Catty Shack participates in community outreach project

Catty Shack hosts a luncheon for ACCESS House students on Friday, May 9

Pizza and dessert filled the plates of 25 people in the C-Wing conference room on Friday, May 9. The Catty Shack staff, business teacher Dianna Heffernon and guests from the De Soto Adult Cooperative Community Education Service and Support (ACCESS) House sat eating, talking and laughing as students told jokes over their lunch.

As part of a philanthropy project, the Catty Shack volunteered at the ACCESS House-sponsored track and field event on Friday, April 18 at De Soto High School and continued the partnership by inviting six students and four staff members from the ACCESS House back for a luncheon on Friday, May 9.

The ACCESS House offers De Soto School District graduates ages 18 to 21 years old with the opportunity to continue their education and build life skills. The program focuses on community-based instruction for independent living, employability skills, community participation, recreation and leisure, social development and specific skills instruction.

Catty Shack President Riley Boyle said there were specific reasons behind the decision to form a relationship with the ACCESS House.

“We think corporate outreach is very important,” Boyle said. “It has been one of our main focuses over the past two years and we believe the ACCESS House is doing amazing things.”

In addition to providing lunch, Catty Shack staff presented the ACCESS House with a check for $800 funded entirely by proceeds from this year’s sales.

Boyle said the decision to donate this sum of money was unanimous among the Catty Shack staff.
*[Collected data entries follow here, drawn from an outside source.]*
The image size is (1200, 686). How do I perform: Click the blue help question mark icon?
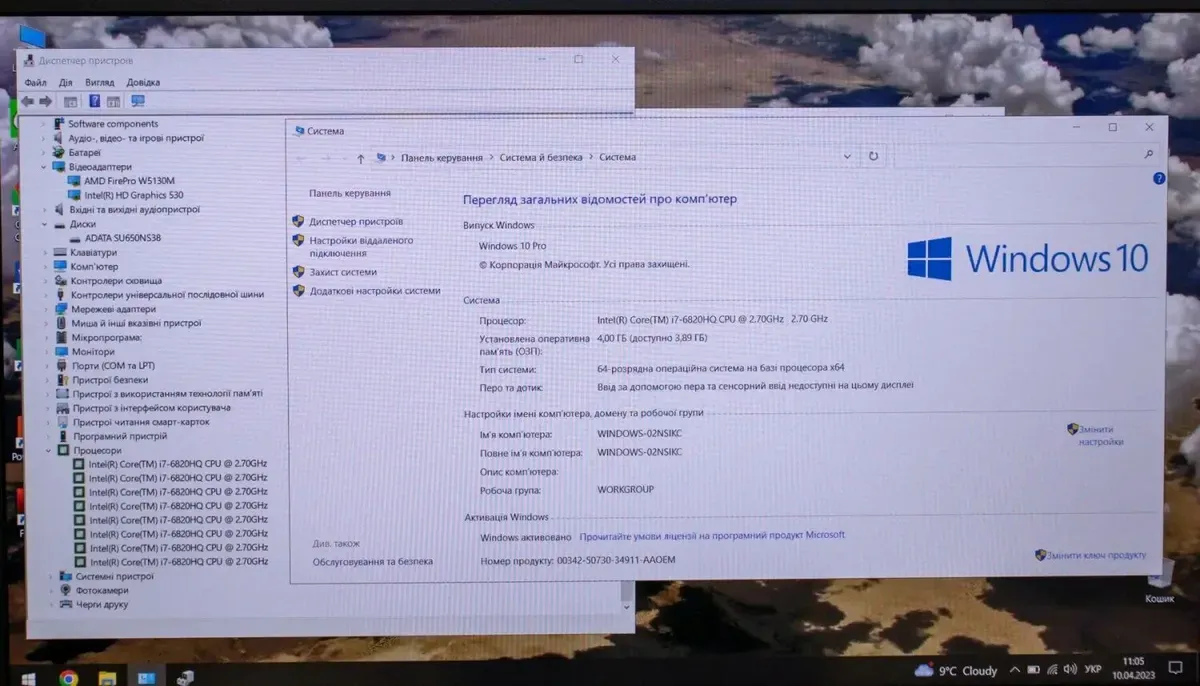(x=1158, y=179)
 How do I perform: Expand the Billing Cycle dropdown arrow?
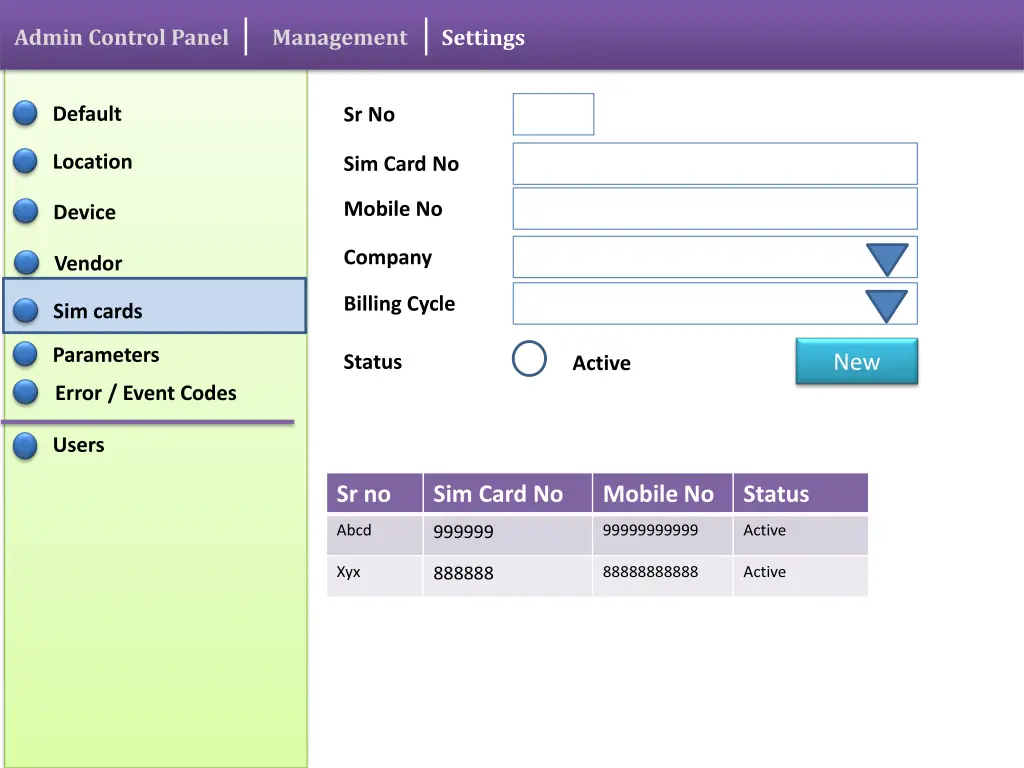point(886,305)
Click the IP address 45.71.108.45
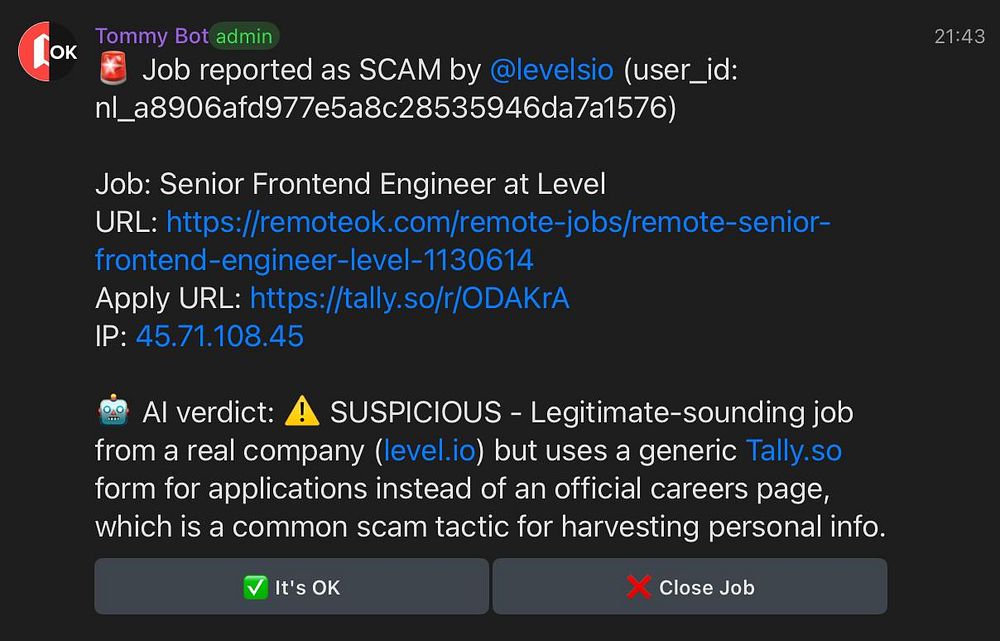This screenshot has width=1000, height=641. coord(219,336)
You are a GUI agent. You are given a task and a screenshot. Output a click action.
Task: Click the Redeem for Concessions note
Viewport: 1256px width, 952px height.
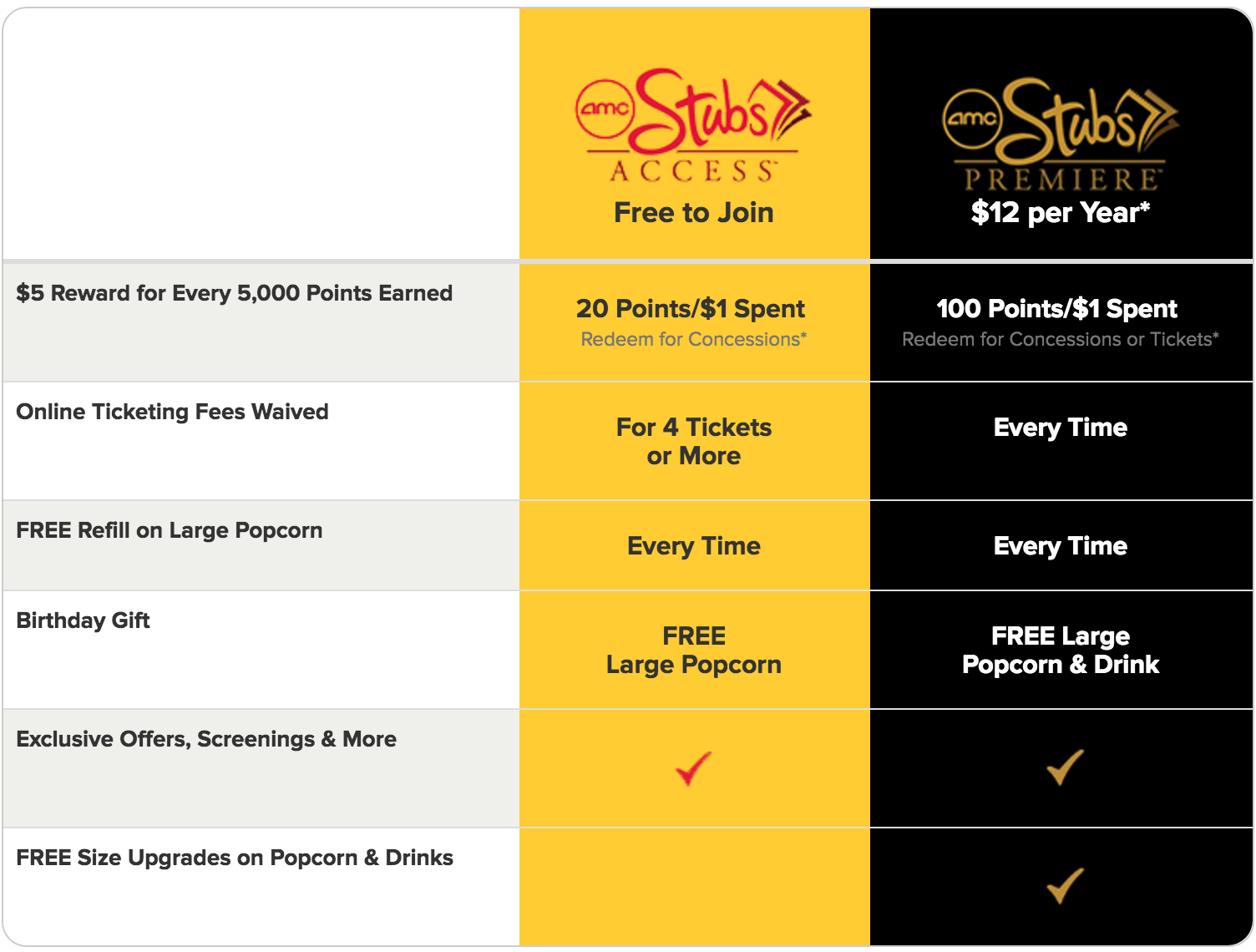693,339
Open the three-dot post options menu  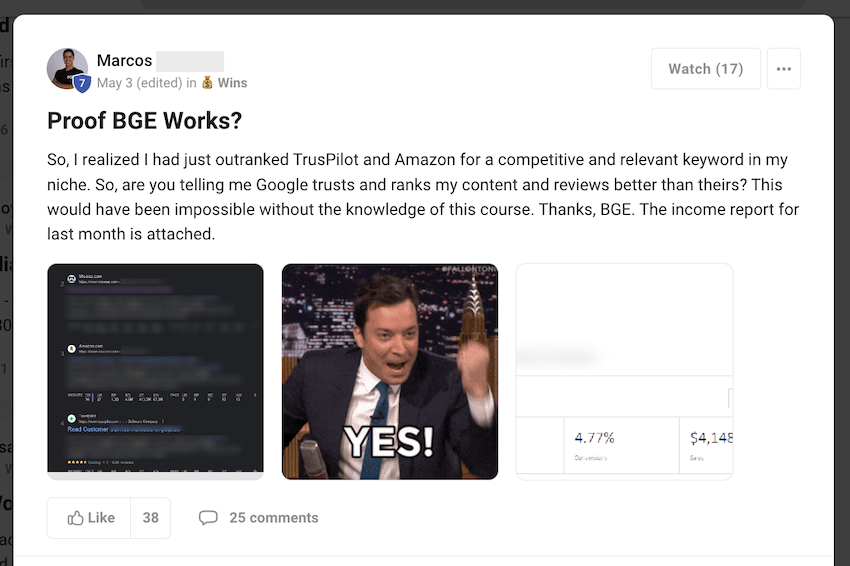pos(783,69)
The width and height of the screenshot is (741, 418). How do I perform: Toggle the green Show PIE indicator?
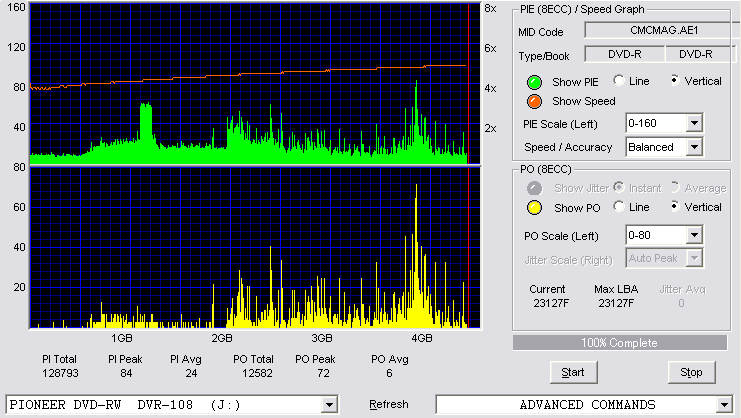pyautogui.click(x=534, y=82)
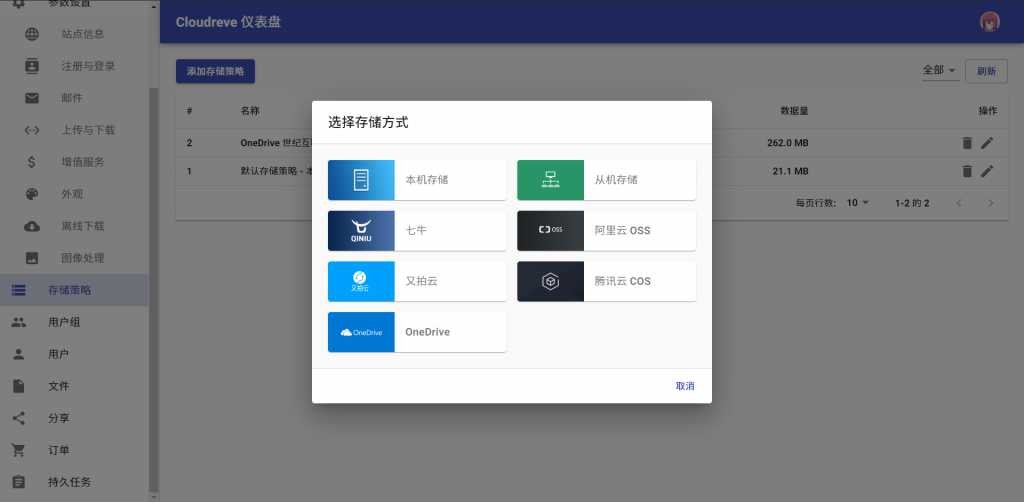This screenshot has height=502, width=1024.
Task: Choose the 从机存储 slave storage icon
Action: 550,180
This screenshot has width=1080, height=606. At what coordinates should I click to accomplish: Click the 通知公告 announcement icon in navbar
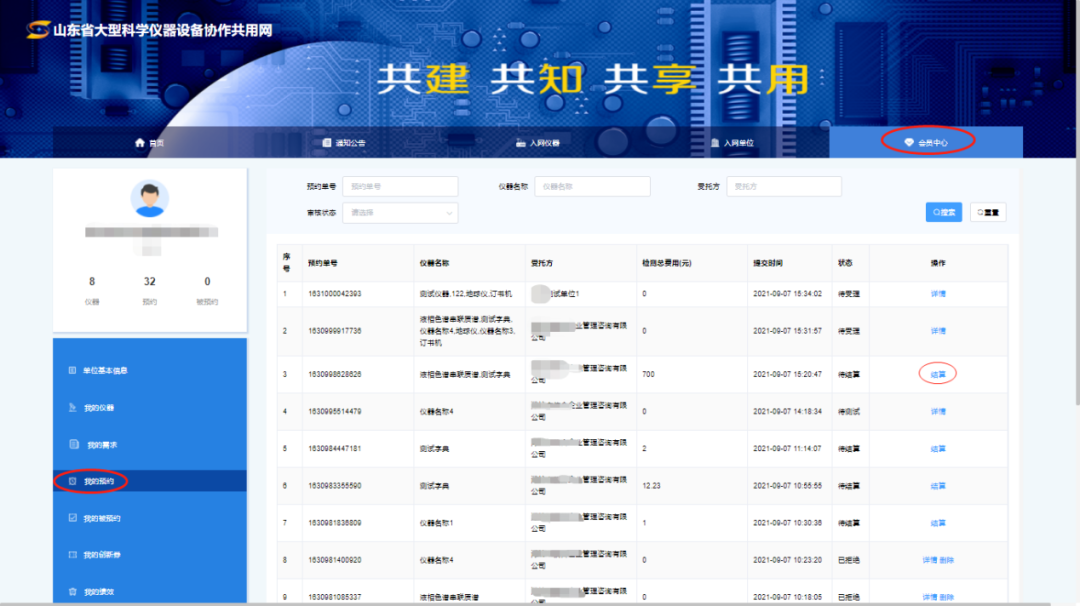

“At the beginning of the year, we decided that we wanted to do a philanthropy project,” Boyle said. “As the year went on, we realized we were very profitable compared to where we thought we would be. We had funds to take care of this and we thought it would be a perfect way to give back. It’s a worthwhile cause and [the ACCESS House is] going to do wonderful things with the money.”

The Catty Shack aims to continue the relationship formed this year with the ACCESS House and model future partnerships after it. Mill Valley graduate and ACCESS House student Alex Gaulke summarized the relationship.

“I couldn’t think of a better way to spend an afternoon,” Gaulke said.